Si les faits remontent à 2017-2018, l'instruction judiciaire a été longue, depuis le tribunal de grande instance en 2021 jusqu'à la cour de cassation en décembre 2024. Comme le rapporte Ouest-France, les nouveaux propriétaires d'une maison en région parisienne, achetée 390 000 euros en septembre 2017, ont eu une mauvaise surprise 9 mois plus tard : après un dégât des eaux, ils ont en effet découvert que leur habitation était bâtie sur des nappes phréatiques et que les précédents propriétaires avaient installé une pompe de relevage... sans les en informer au moment de la vente.

Les acquéreurs ont donc réclamé l'annulation de la transaction. Premier verdict rendu en mars 2021 par le TGI de Pontoise : le vice caché est reconnu, les vendeurs devront donc rembourser les plaignants, du montant de la vente mais aussi des frais de justice engagés. En outre, les acheteurs ont obtenu le versement d'une indemnisation liée à la hausse des prix de l’immobilier. Les autres juridictions – appel et cassation – ont confirmé ces décisions. Mais la cour de cassation a toutefois donné raison aux vendeurs sur un point.

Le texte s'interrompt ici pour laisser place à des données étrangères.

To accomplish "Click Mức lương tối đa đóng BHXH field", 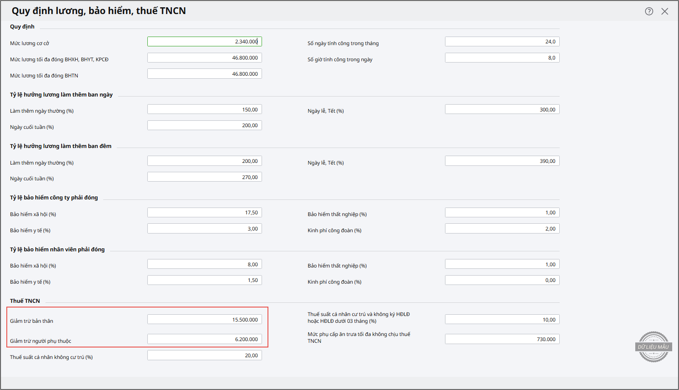I will [204, 58].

Les vendeurs obtiennent le versement d'indemnités d'occupation

Le 5 décembre dernier, dans son verdict, la cour a en effet accordé aux vendeurs que leur soit versée une indemnité d'occupation à hauteur de 1 300 euros par mois pour la période pendant laquelle les acheteurs ont vécu dans la maison. Au total : 62 400 euros. Une somme qu'ils déduiront donc de celle qu'ils doivent aux acheteurs, comprenant le prix du bien, les 23 000 euros de frais de notaire, 20 000 euros au titre de la hausse des prix de l’immobilier, et 5 000 euros de dommages et intérêts.